While a transition from traditional animal proteins to more environmentally-friendly insect protein could help the move toward a more sustainable future, there’s still one problem: what McGill calls the “ick factor.”
“There’s a whole aisle in the grocery store devoted to killing what I’m trying to sell and eat,” she says. “That’s a big mental hurdle for most people.”
This aversion, though, seems only present in North America and Europe. The rest of the globe has been munching on black soldier flies, scorpions and beetles for thousands of years. Dr. Darna Dufour, a biological anthropology professor at the University of Colorado Boulder, has spent years studying and writing about edible insects. Her research is based mostly in the Amazon, where “insects were a fairly important part of the diet,” she says.
It’s no surprise, because the nutritional quality of insects holds its own against other foods. A kilogram of crickets has a bit less protein than chicken, as much calcium as milk, equivalent stores of iron as spinach or broccoli, and as much vitamin B12 as salmon, according to the FAO.
“[For] insects, the quality of the protein is kind of an intermediate between plant protein and animal protein,” Dufour says.

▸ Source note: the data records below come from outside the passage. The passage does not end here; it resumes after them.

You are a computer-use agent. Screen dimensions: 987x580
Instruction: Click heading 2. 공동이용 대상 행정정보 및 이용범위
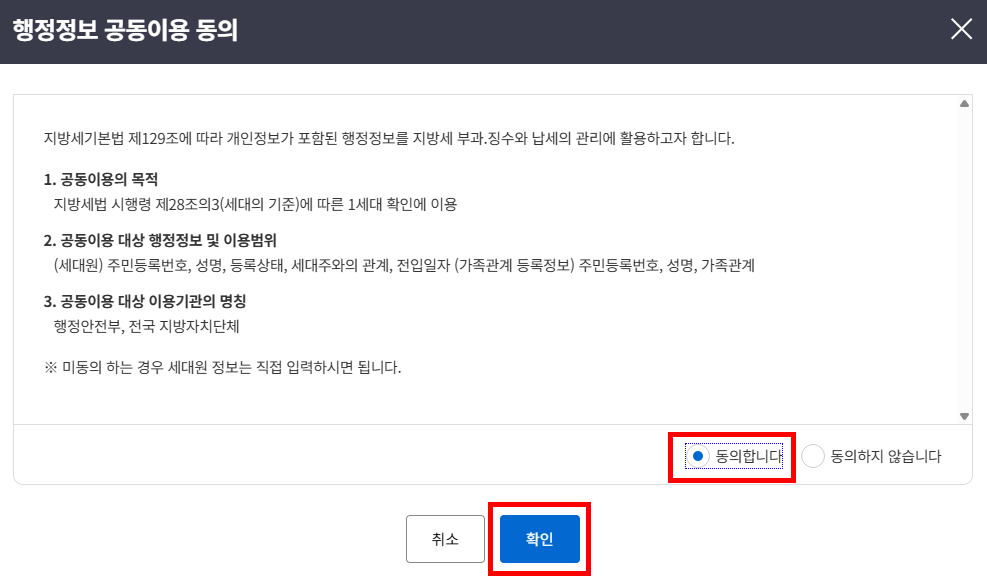click(x=160, y=241)
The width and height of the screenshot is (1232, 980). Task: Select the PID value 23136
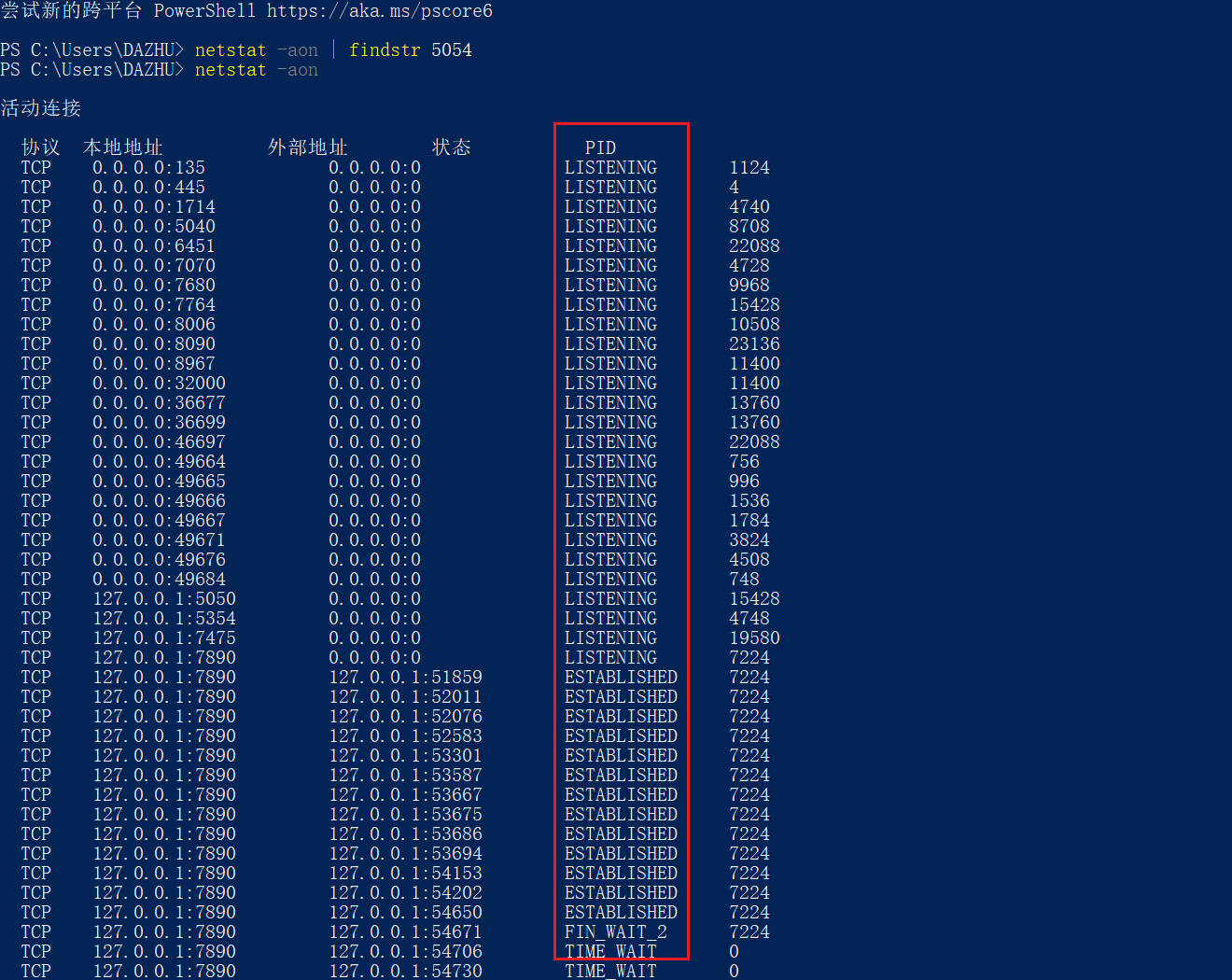coord(754,344)
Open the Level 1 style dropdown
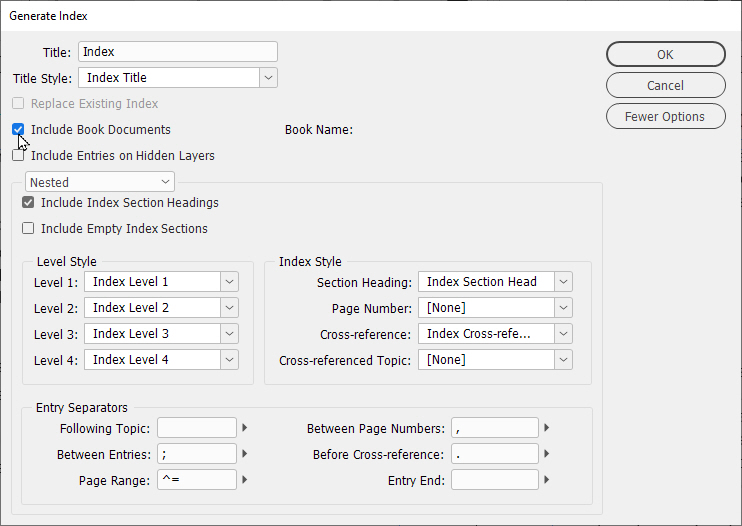 [229, 282]
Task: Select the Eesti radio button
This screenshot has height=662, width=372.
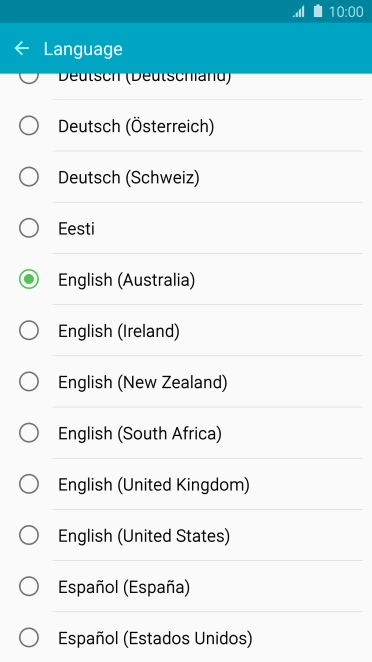Action: click(29, 228)
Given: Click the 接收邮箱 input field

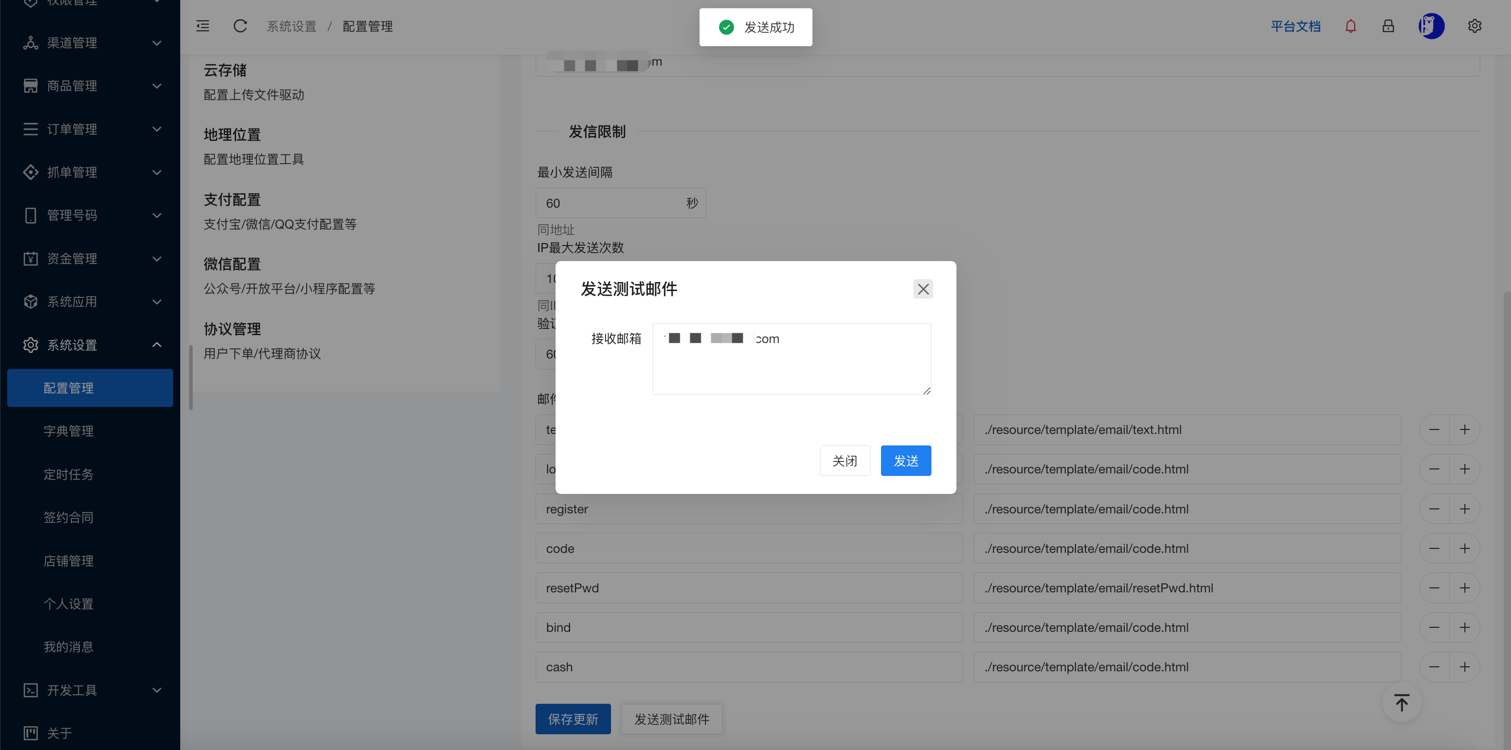Looking at the screenshot, I should [791, 358].
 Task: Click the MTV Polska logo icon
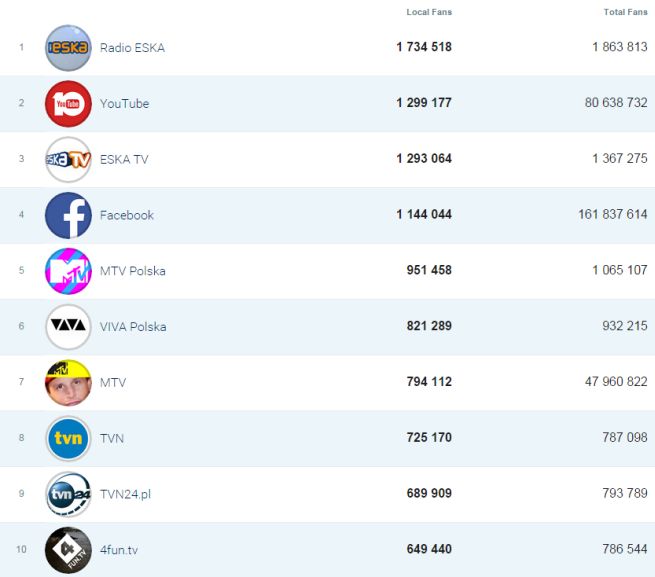68,271
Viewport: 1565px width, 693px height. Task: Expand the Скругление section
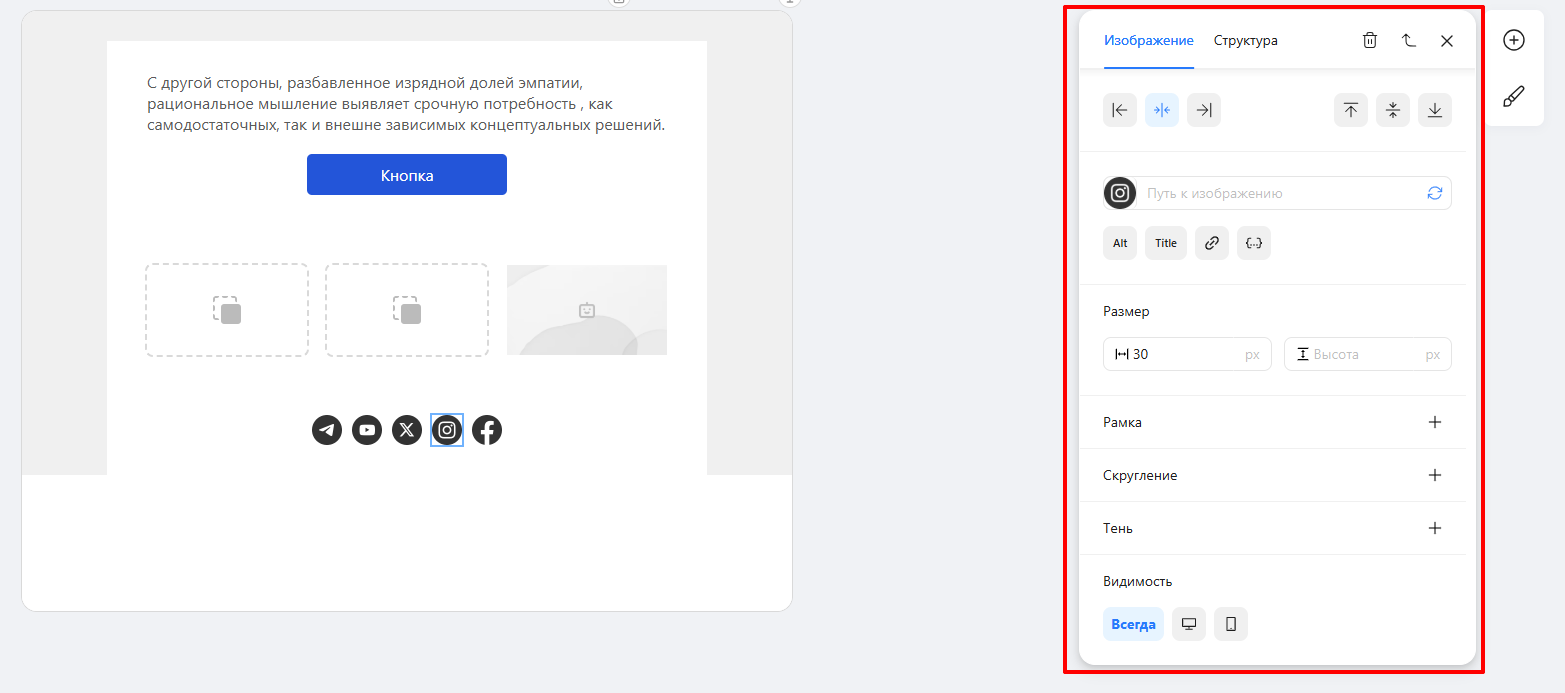tap(1435, 475)
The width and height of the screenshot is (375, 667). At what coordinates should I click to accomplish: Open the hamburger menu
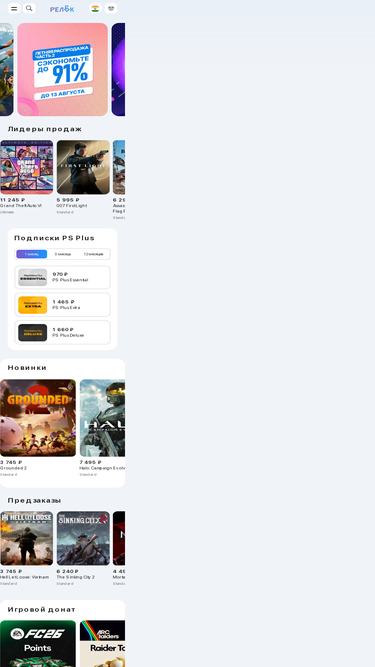14,9
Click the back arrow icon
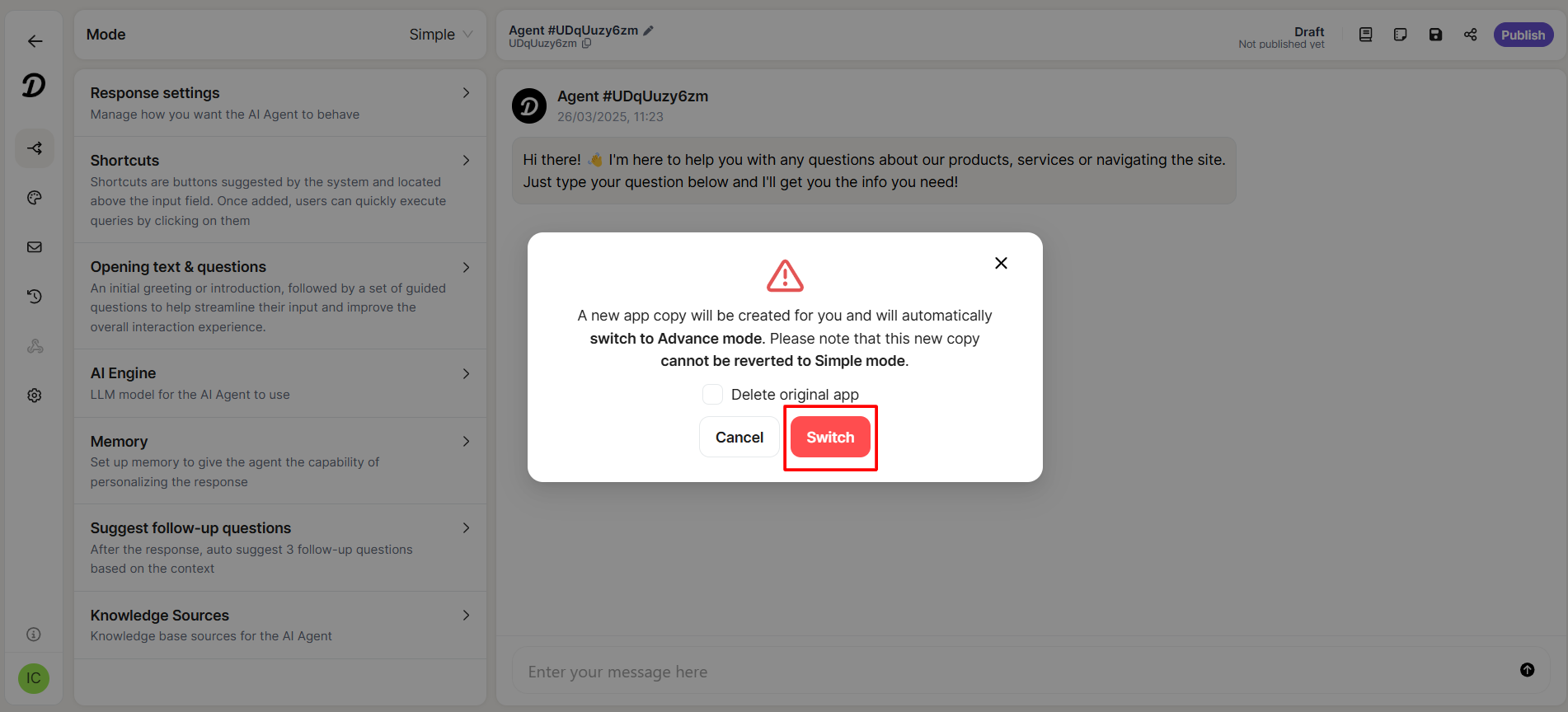The width and height of the screenshot is (1568, 712). (35, 41)
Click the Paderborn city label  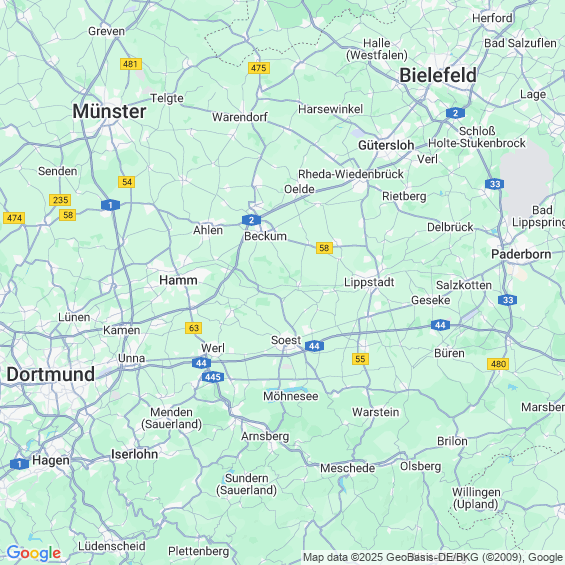tap(521, 254)
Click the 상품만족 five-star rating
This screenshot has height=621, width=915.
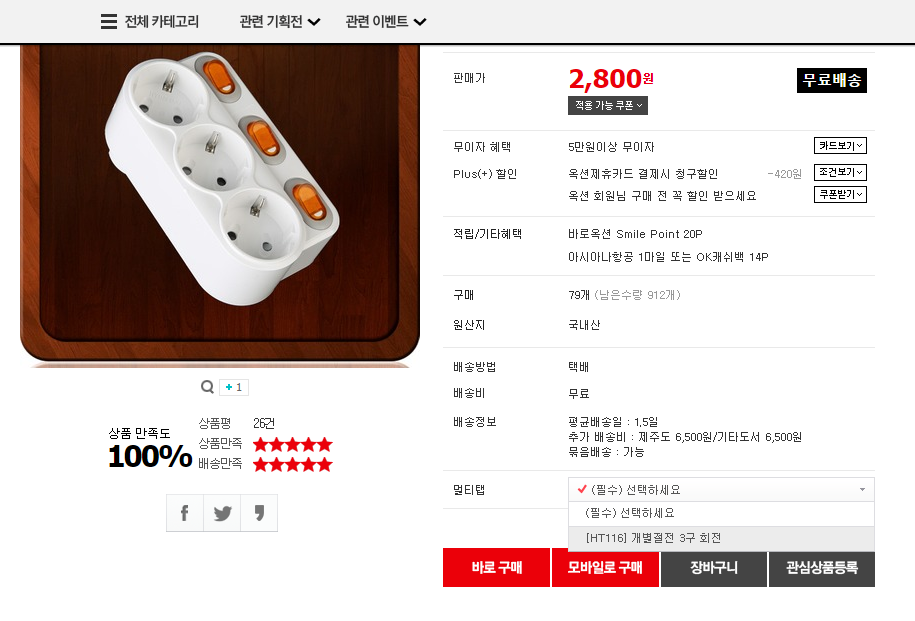[x=292, y=444]

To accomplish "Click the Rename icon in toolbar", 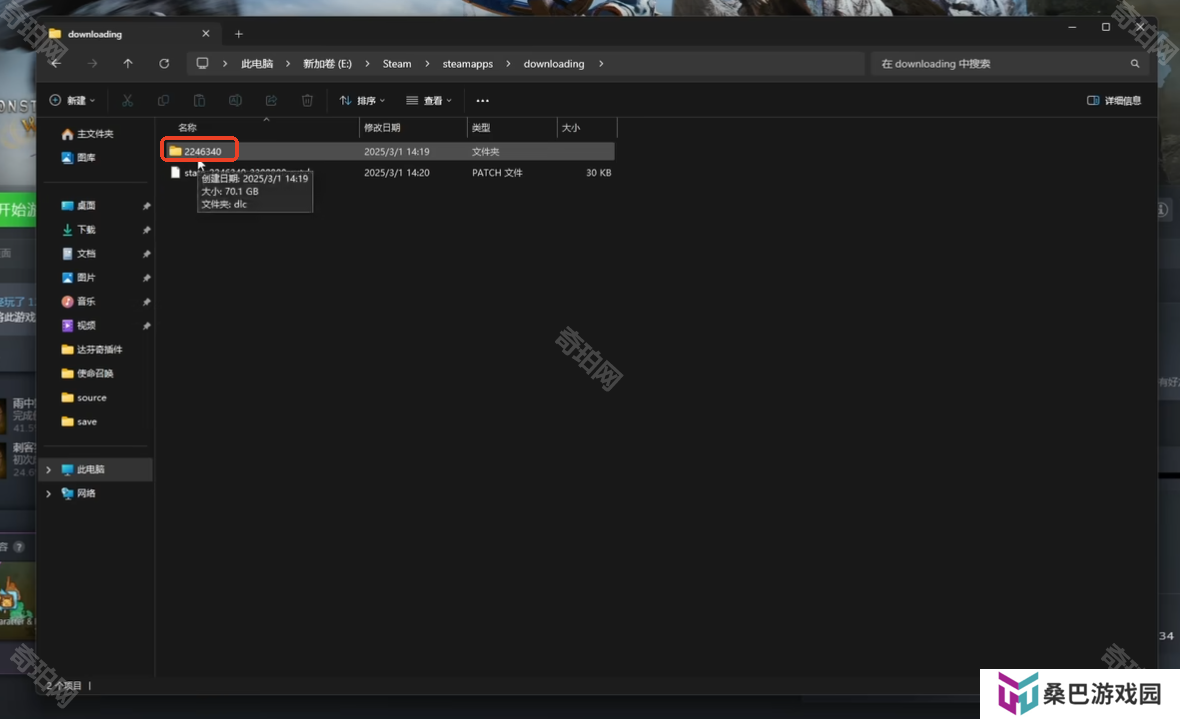I will coord(235,101).
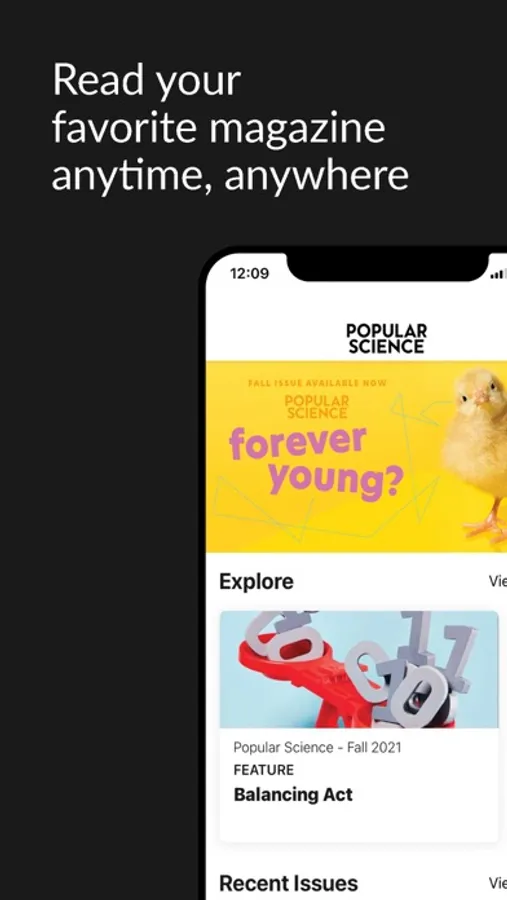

Protein is made up of different amino acids, nine of which humans need in specific ratios to maintain optimal health. “The closer the ratios are to what we need, the higher the quality the food is for humans.”
Egg whites, Dufour says, are the highest quality proteins for humans. Plant proteins, while they have all the amino acids we need, tend not to have the right ratios; combining and diversifying foods in order to satisfy the magic ratio is essential. “Insects are not a good sole source of protein,” she says. “But usually you’ll combine them with other foods so it’s OK… some of them, [like earthworms,] are also good sources of iron.”
Dave Baugh, co-founder and COO of Lithic Nutrition, Colorado’s lone cricket-based protein bar and powder company, says, “Cattle are great, don’t get me wrong, but it’s an unsustainable way of feeding our global population. People are starting to recognize this is going to run out. Our fisheries are being depleted, greenhouse emissions are out of control.”
Since the company launched in August of last year, Lithic Nutrition has been pushing to normalize crickets as a viable source of protein. They sell protein powders and bars made from roasted crickets pulverized into a smooth, flour-like consistency. The powders are meant to be shaken up like your typical post-gym mix, and the bars rival Lara Bars in texture and taste. “The big vision we are trying to help promote in American society is [seeing] insect protein used in our food supply just like whey and soy and other mainstream protein.”
While McGill will sell her crickets, mealworms and waxworms to chefs and restaurants around the Front Range such as River and Woods in Boulder, Lithic Nutrition sells its bars and powders to doctor’s offices, bodybuilders and gyms. “We see it as an inevitable fact that insect protein will become an integral part of our food system,” Baugh says. “Sustainability and nutrition wise, insect nutrition is better for everybody.”
Similarly to McGill, Baugh finds the toughest hurdle in inviting people to try Lithic’s products is their reactions to the thought of eating bugs. But he first encountered edible insects while on Marine deployment in Southeast Asia. “I experienced them not only from a jungle survival training capacity, but also as local street food. After a while I didn’t see it as a novelty. I realized it was a way of life for people around there.”
One of Baugh’s missions is to help normalize a name for cricket “meat” or “meal,” which he believes will help make it easier for Americans to digest edible bugs on a conceptual level. We eat beef, not “cow meat,” after all.
Once this normalization catches on, Baugh believes it’s “an inevitable fact that insect protein will become an integral part of our food system. It’s old school nutrition. We’re just resurrecting it for the American diet.”